Un punto de vista (2024) es un sombrío juego de palabras para una tela en la que se representa el rostro bello y macabro de una mujer joven. Las notables dimensiones de la obra y el encuadre exiguo crean una proximidad incómoda del espectador con este personaje. Un círculo negro de textura pesada y oscura carcome el rededor del ojo. Ejecutado casi escultóricamente, este empaste de acrílico lustroso quiere revelar la materia negra e irreal del rostro. Esto es: la sustancia de la figura. ¿Efigie de cera o máscara? La artista nos invita a considerar nuestra percepción -pasada y presente- de la realidad.

* * *

Responde según el fragmento:
(a) ¿De qué año es la obra "Un punto de vista"?
(b) ¿Qué carcome el rededor del ojo en el rostro representado?
(c) ¿De qué material es el empaste ejecutado casi escultóricamente?

Material recopilado:
* * *

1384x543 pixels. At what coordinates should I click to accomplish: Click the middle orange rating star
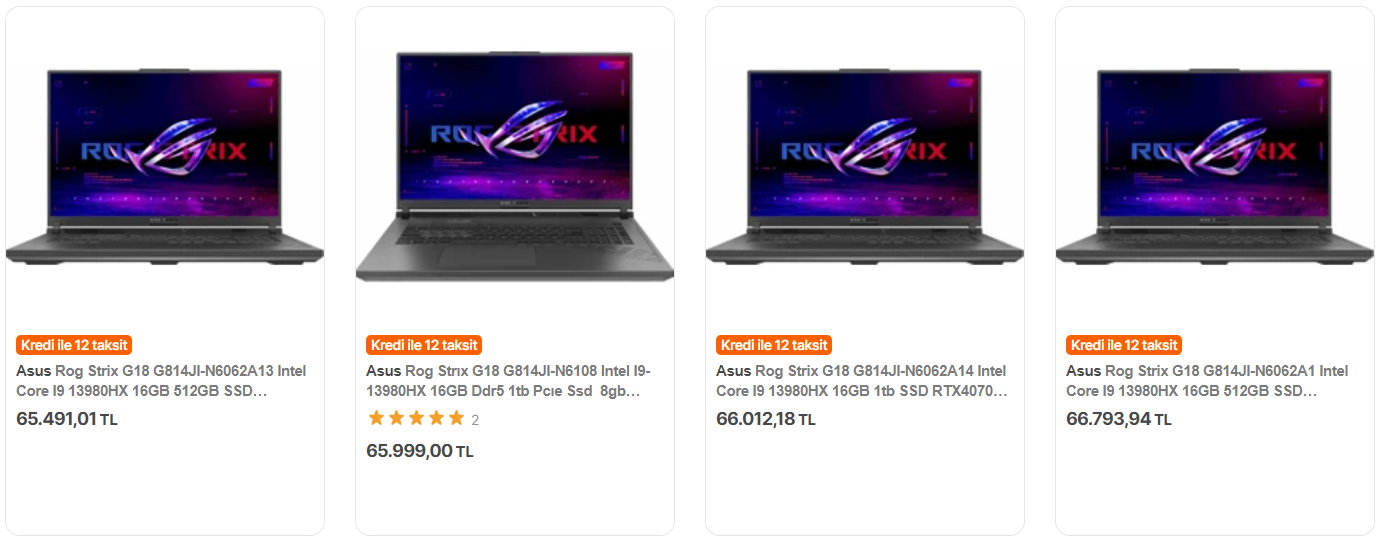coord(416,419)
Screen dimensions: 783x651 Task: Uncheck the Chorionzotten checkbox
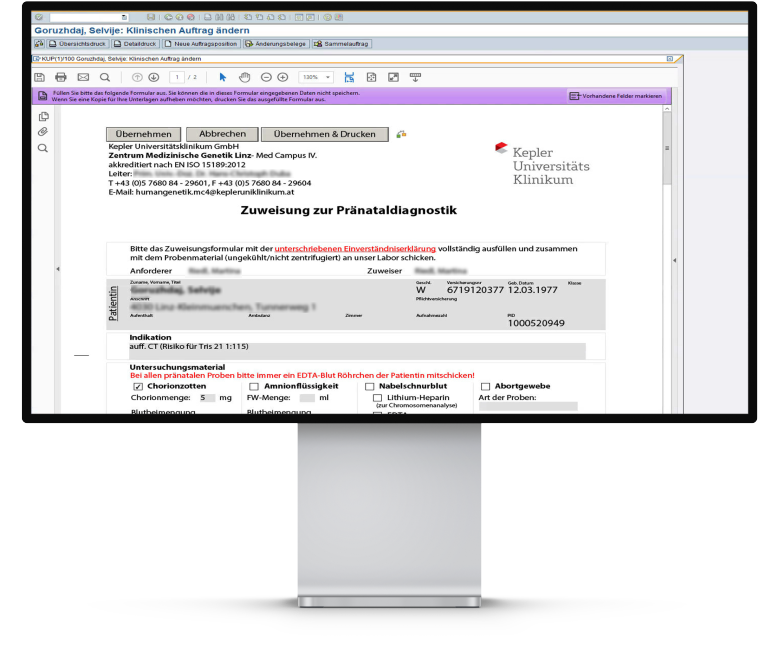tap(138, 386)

* * *

Resultado obtenido:
(a) De 2024.
(b) Un círculo negro de textura pesada y oscura.
(c) De acrílico lustroso.